DATA SHOWN –
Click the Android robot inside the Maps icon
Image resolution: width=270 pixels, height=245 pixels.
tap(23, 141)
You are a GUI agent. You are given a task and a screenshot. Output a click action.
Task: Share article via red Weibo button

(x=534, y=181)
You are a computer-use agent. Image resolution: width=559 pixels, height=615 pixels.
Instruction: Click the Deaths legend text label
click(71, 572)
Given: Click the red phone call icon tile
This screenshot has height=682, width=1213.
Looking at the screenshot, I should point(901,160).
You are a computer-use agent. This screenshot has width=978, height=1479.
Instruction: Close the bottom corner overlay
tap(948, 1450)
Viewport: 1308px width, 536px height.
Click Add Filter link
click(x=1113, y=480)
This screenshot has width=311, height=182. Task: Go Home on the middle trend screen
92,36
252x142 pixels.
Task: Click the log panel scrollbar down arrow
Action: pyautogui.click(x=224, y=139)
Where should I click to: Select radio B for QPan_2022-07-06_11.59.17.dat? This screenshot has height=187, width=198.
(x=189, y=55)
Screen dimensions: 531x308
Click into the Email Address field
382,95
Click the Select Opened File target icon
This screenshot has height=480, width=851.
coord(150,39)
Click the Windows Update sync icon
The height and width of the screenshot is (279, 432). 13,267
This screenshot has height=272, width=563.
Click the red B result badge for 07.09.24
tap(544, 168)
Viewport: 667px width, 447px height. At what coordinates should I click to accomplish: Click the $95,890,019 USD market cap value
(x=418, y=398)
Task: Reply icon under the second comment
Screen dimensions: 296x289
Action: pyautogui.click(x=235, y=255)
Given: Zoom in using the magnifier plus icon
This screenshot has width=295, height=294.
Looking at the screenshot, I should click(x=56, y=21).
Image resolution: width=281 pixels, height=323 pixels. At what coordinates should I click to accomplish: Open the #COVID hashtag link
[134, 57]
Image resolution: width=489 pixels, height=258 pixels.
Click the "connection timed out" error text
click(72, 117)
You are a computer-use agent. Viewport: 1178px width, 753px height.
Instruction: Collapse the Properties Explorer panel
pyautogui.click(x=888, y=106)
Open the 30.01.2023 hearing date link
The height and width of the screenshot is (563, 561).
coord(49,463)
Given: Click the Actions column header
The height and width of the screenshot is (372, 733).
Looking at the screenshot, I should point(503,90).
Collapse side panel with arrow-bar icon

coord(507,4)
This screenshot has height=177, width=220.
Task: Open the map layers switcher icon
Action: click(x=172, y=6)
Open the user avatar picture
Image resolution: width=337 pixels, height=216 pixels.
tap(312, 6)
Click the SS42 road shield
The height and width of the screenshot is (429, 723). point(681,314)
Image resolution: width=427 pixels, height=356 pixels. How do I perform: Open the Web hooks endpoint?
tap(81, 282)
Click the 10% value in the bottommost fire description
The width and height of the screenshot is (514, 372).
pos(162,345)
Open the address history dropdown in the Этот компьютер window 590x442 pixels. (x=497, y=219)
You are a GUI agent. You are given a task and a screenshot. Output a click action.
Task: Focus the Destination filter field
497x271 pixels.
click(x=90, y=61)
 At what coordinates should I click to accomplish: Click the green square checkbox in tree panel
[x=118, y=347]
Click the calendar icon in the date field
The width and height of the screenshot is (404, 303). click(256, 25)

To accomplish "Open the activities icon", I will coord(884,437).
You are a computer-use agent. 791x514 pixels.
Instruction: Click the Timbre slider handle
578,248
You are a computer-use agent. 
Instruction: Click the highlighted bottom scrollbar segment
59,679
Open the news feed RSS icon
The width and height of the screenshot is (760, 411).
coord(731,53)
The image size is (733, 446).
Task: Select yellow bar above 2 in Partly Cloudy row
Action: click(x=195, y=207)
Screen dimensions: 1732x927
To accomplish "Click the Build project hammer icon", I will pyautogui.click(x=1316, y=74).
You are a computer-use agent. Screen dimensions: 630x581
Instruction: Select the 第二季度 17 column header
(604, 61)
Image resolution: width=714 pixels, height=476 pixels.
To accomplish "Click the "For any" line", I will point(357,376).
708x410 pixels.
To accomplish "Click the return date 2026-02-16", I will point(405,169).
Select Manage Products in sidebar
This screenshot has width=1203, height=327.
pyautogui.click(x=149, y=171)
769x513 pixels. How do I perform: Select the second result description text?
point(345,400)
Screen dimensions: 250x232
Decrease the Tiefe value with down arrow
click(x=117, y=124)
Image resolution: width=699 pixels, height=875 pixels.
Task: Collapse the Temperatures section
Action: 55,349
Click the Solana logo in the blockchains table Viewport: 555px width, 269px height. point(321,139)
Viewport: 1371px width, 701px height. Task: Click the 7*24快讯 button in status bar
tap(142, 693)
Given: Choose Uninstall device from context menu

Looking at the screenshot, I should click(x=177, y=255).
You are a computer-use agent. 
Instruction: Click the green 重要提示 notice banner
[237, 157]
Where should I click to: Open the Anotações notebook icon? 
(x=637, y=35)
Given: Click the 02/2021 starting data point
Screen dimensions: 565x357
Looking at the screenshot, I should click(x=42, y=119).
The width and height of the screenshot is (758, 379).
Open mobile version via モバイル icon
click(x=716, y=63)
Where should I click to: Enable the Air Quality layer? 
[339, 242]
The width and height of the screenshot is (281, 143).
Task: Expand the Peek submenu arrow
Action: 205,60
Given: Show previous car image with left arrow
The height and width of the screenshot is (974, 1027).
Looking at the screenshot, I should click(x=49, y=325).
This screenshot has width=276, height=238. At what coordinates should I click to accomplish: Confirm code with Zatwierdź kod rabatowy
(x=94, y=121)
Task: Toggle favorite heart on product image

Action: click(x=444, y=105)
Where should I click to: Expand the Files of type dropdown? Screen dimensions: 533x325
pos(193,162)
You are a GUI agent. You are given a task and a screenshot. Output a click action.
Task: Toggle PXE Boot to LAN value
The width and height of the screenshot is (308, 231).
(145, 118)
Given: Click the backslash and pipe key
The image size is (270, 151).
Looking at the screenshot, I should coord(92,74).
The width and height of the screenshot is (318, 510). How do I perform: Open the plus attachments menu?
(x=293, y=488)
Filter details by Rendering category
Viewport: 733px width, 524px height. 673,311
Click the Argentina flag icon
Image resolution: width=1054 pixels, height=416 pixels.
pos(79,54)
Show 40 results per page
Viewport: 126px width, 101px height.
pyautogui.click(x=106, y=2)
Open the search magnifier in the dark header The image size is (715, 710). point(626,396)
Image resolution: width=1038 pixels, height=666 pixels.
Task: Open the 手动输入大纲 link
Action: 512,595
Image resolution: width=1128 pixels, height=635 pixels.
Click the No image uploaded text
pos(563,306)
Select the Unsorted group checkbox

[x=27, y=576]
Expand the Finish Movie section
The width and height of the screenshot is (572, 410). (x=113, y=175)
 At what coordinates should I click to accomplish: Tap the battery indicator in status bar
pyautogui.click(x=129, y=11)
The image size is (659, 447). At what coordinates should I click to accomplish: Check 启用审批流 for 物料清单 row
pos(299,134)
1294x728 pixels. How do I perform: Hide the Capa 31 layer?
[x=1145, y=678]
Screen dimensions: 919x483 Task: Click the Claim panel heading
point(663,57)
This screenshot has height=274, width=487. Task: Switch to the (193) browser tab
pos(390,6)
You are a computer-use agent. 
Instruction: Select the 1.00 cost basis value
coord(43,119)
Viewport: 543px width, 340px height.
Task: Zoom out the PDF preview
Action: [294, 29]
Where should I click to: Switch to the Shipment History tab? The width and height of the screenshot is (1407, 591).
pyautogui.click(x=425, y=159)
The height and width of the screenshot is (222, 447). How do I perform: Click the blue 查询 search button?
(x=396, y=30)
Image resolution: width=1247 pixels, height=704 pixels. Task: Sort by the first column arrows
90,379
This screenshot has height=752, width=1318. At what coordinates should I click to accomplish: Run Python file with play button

EXERCISE REQUIREMENTS – Copy out the records above exactly and completely.

FINISHED TASK –
Click the Android robot inside the Maps icon
Image resolution: width=270 pixels, height=245 pixels.
tap(23, 141)
You are a GUI agent. You are given a task and a screenshot. Output a click action.
Task: Share article via red Weibo button

(x=534, y=181)
You are a computer-use agent. Image resolution: width=559 pixels, height=615 pixels.
Instruction: Click the Deaths legend text label
click(71, 572)
Given: Click the red phone call icon tile
This screenshot has height=682, width=1213.
Looking at the screenshot, I should point(901,160).
You are a computer-use agent. This screenshot has width=978, height=1479.
Instruction: Close the bottom corner overlay
tap(948, 1450)
Viewport: 1308px width, 536px height.
Click Add Filter link
click(x=1113, y=480)
This screenshot has width=311, height=182. Task: Go Home on the middle trend screen
92,36
252x142 pixels.
Task: Click the log panel scrollbar down arrow
Action: pyautogui.click(x=224, y=139)
Where should I click to: Select radio B for QPan_2022-07-06_11.59.17.dat? This screenshot has height=187, width=198.
(x=189, y=55)
Screen dimensions: 531x308
Click into the Email Address field
382,95
Click the Select Opened File target icon
This screenshot has height=480, width=851.
coord(150,39)
Click the Windows Update sync icon
The height and width of the screenshot is (279, 432). 13,267
This screenshot has height=272, width=563.
Click the red B result badge for 07.09.24
tap(544, 168)
Viewport: 667px width, 447px height. At what coordinates should I click to accomplish: Click the $95,890,019 USD market cap value
(x=418, y=398)
Task: Reply icon under the second comment
Screen dimensions: 296x289
Action: pyautogui.click(x=235, y=255)
Given: Zoom in using the magnifier plus icon
This screenshot has width=295, height=294.
Looking at the screenshot, I should click(x=56, y=21).
Image resolution: width=281 pixels, height=323 pixels. At what coordinates should I click to accomplish: Open the #COVID hashtag link
[134, 57]
Image resolution: width=489 pixels, height=258 pixels.
Click the "connection timed out" error text
click(72, 117)
You are a computer-use agent. Viewport: 1178px width, 753px height.
Instruction: Collapse the Properties Explorer panel
pyautogui.click(x=888, y=106)
Open the 30.01.2023 hearing date link
The height and width of the screenshot is (563, 561).
coord(49,463)
Given: Click the Actions column header
The height and width of the screenshot is (372, 733).
Looking at the screenshot, I should point(503,90).
Collapse side panel with arrow-bar icon

coord(507,4)
This screenshot has height=177, width=220.
Task: Open the map layers switcher icon
Action: click(x=172, y=6)
Open the user avatar picture
Image resolution: width=337 pixels, height=216 pixels.
tap(312, 6)
Click the SS42 road shield
The height and width of the screenshot is (429, 723). point(681,314)
Image resolution: width=427 pixels, height=356 pixels. How do I perform: Open the Web hooks endpoint?
tap(81, 282)
Click the 10% value in the bottommost fire description
The width and height of the screenshot is (514, 372).
pos(162,345)
Open the address history dropdown in the Этот компьютер window 590x442 pixels. (x=497, y=219)
You are a GUI agent. You are given a task and a screenshot. Output a click action.
Task: Focus the Destination filter field
497x271 pixels.
click(x=90, y=61)
 At what coordinates should I click to accomplish: Click the green square checkbox in tree panel
[x=118, y=347]
Click the calendar icon in the date field
The width and height of the screenshot is (404, 303). click(256, 25)

To accomplish "Open the activities icon", I will coord(884,437).
You are a computer-use agent. 791x514 pixels.
Instruction: Click the Timbre slider handle
578,248
You are a computer-use agent. 
Instruction: Click the highlighted bottom scrollbar segment
59,679
Open the news feed RSS icon
The width and height of the screenshot is (760, 411).
coord(731,53)
The image size is (733, 446).
Task: Select yellow bar above 2 in Partly Cloudy row
Action: click(x=195, y=207)
Screen dimensions: 1732x927
To accomplish "Click the Build project hammer icon", I will pyautogui.click(x=1316, y=74).
You are a computer-use agent. Screen dimensions: 630x581
Instruction: Select the 第二季度 17 column header
(604, 61)
Image resolution: width=714 pixels, height=476 pixels.
To accomplish "Click the "For any" line", I will point(357,376).
708x410 pixels.
To accomplish "Click the return date 2026-02-16", I will point(405,169).
Select Manage Products in sidebar
This screenshot has width=1203, height=327.
pyautogui.click(x=149, y=171)
769x513 pixels. How do I perform: Select the second result description text?
point(345,400)
Screen dimensions: 250x232
Decrease the Tiefe value with down arrow
click(x=117, y=124)
Image resolution: width=699 pixels, height=875 pixels.
Task: Collapse the Temperatures section
Action: 55,349
Click the Solana logo in the blockchains table Viewport: 555px width, 269px height. point(321,139)
Viewport: 1371px width, 701px height. Task: Click the 7*24快讯 button in status bar
tap(142, 693)
Given: Choose Uninstall device from context menu

Looking at the screenshot, I should click(x=177, y=255).
You are a computer-use agent. 
Instruction: Click the green 重要提示 notice banner
[237, 157]
Where should I click to: Open the Anotações notebook icon? 
(x=637, y=35)
Given: Click the 02/2021 starting data point
Screen dimensions: 565x357
Looking at the screenshot, I should click(x=42, y=119).
The width and height of the screenshot is (758, 379).
Open mobile version via モバイル icon
click(x=716, y=63)
Where should I click to: Enable the Air Quality layer? 
[339, 242]
The width and height of the screenshot is (281, 143).
Task: Expand the Peek submenu arrow
Action: 205,60
Given: Show previous car image with left arrow
The height and width of the screenshot is (974, 1027).
Looking at the screenshot, I should click(x=49, y=325).
This screenshot has width=276, height=238. At what coordinates should I click to accomplish: Confirm code with Zatwierdź kod rabatowy
(x=94, y=121)
Task: Toggle favorite heart on product image

Action: click(x=444, y=105)
Where should I click to: Expand the Files of type dropdown? Screen dimensions: 533x325
pos(193,162)
You are a GUI agent. You are given a task and a screenshot. Output a click action.
Task: Toggle PXE Boot to LAN value
The width and height of the screenshot is (308, 231).
(145, 118)
Given: Click the backslash and pipe key
The image size is (270, 151).
Looking at the screenshot, I should coord(92,74).
The width and height of the screenshot is (318, 510). How do I perform: Open the plus attachments menu?
(x=293, y=488)
Filter details by Rendering category
Viewport: 733px width, 524px height. 673,311
Click the Argentina flag icon
Image resolution: width=1054 pixels, height=416 pixels.
pos(79,54)
Show 40 results per page
Viewport: 126px width, 101px height.
pyautogui.click(x=106, y=2)
Open the search magnifier in the dark header The image size is (715, 710). point(626,396)
Image resolution: width=1038 pixels, height=666 pixels.
Task: Open the 手动输入大纲 link
Action: 512,595
Image resolution: width=1128 pixels, height=635 pixels.
Click the No image uploaded text
pos(563,306)
Select the Unsorted group checkbox

[x=27, y=576]
Expand the Finish Movie section
The width and height of the screenshot is (572, 410). (x=113, y=175)
 At what coordinates should I click to accomplish: Tap the battery indicator in status bar
pyautogui.click(x=129, y=11)
The image size is (659, 447). At what coordinates should I click to accomplish: Check 启用审批流 for 物料清单 row
pos(299,134)
1294x728 pixels. How do I perform: Hide the Capa 31 layer?
[x=1145, y=678]
Screen dimensions: 919x483 Task: Click the Claim panel heading
point(663,57)
This screenshot has height=274, width=487. Task: Switch to the (193) browser tab
pos(390,6)
You are a computer-use agent. 
Instruction: Select the 1.00 cost basis value
coord(43,119)
Viewport: 543px width, 340px height.
Task: Zoom out the PDF preview
Action: [294, 29]
Where should I click to: Switch to the Shipment History tab? The width and height of the screenshot is (1407, 591).
pyautogui.click(x=425, y=159)
The height and width of the screenshot is (222, 447). How do I perform: Click the blue 查询 search button?
(x=396, y=30)
Image resolution: width=1247 pixels, height=704 pixels. Task: Sort by the first column arrows
90,379
This screenshot has height=752, width=1318. At what coordinates should I click to accomplish: Run Python file with play button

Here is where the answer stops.